WHAT YOU WILL DO:
Please report how many of the lines below contain the string "This", giving only the number.

GIVEN RECORDS:
* begin *

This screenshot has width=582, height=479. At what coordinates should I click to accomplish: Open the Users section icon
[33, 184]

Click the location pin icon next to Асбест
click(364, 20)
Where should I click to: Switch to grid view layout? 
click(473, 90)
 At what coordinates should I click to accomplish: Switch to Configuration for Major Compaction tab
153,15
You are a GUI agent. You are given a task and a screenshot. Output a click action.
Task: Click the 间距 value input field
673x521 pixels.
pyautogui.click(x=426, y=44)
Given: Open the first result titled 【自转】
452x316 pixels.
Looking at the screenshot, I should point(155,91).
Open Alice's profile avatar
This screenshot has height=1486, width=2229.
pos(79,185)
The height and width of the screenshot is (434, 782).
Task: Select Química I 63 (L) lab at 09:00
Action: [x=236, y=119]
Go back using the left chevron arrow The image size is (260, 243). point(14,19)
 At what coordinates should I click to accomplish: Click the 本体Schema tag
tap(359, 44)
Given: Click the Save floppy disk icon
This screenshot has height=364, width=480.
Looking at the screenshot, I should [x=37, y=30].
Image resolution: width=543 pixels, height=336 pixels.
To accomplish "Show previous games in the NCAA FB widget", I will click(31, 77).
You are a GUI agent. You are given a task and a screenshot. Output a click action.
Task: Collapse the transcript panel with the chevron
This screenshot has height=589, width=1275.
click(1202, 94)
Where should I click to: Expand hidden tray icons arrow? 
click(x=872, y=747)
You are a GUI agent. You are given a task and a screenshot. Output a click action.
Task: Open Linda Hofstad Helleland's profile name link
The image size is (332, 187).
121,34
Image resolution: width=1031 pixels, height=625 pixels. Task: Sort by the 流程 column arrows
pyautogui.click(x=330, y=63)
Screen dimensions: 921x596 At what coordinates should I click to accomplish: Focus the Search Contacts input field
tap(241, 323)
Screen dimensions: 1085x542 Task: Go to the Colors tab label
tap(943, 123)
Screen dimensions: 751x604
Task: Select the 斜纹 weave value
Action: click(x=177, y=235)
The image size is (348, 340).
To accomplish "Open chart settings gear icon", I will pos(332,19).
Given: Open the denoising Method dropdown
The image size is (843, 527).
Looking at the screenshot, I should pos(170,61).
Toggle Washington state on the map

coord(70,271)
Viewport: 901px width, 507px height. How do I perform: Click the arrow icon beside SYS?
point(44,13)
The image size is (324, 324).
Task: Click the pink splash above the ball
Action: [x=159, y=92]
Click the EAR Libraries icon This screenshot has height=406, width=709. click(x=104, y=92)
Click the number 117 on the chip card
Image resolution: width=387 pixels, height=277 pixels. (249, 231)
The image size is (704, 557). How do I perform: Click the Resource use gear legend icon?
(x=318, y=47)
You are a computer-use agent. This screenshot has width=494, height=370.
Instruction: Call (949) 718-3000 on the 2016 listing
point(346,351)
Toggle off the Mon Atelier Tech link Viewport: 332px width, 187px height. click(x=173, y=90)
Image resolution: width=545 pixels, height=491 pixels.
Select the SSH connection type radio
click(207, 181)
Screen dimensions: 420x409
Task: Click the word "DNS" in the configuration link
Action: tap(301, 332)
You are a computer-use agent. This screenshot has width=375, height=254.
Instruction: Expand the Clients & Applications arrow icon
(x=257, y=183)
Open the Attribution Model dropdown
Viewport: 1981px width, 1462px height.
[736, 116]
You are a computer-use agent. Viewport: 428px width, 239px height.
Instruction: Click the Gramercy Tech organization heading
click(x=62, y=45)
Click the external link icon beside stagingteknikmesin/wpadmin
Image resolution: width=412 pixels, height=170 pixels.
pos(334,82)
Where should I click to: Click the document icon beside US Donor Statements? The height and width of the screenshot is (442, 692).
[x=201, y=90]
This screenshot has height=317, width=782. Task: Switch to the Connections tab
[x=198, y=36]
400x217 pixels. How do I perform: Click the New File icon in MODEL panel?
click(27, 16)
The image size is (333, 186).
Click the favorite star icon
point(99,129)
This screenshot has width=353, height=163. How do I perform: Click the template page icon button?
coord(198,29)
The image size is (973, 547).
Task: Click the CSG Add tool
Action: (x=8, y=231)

* end *

EXERCISE SOLUTION:
9